Utah's wildest silver camp — beehive kilns standing where the saloons fell.

The story

Frisco erupted around the Horn Silver Mine, for a time the richest silver producer on earth, and by the early 1880s held perhaps 4,000 people and a reputation as Utah's most violent town — twenty-odd saloons and a marshal remembered for shooting first.
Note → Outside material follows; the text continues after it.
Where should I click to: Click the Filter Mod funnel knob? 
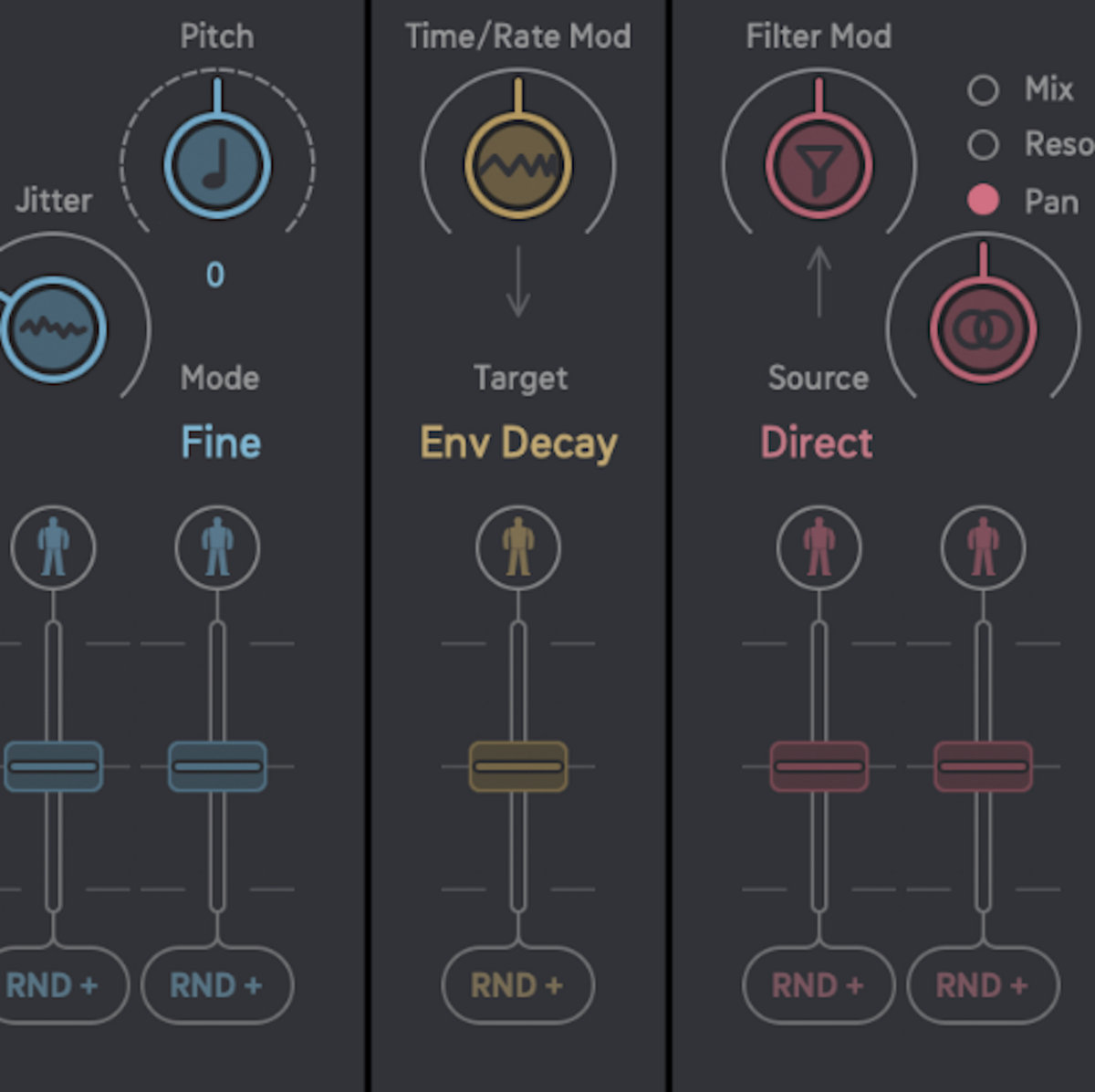tap(819, 166)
In February 1885 the great mine caved in on itself — miraculously between shifts — and the ore, and the town, never fully recovered; mining sputtered until about 1920. What survives is uncommonly photogenic: five charcoal kilns like giant beehives, cemetery, headframes, and rubble rows along the highway shoulder of the San Francisco Mountains.

What remains today

Five well-preserved charcoal kilns (a listed landmark), mine head structures, cemetery, and foundations, right off UT-21.

Questions from the field

What are the beehive structures at Frisco?
Charcoal kilns — they baked wood into the charcoal that fed the smelters. Frisco's five are among the best-preserved in the West and are a National Register site.

From the field

The most valuable part of this record is the part only visitors can write.

Stamp your passport

Check in at Frisco — GPS-verified visits earn an inked stamp.

File a field report

Road conditions, what's still standing, what's gone — your report joins the record.

Add photographs

Credited, dated, and preserved as part of Frisco's permanent record.

Reports and photos are reviewed before joining the record.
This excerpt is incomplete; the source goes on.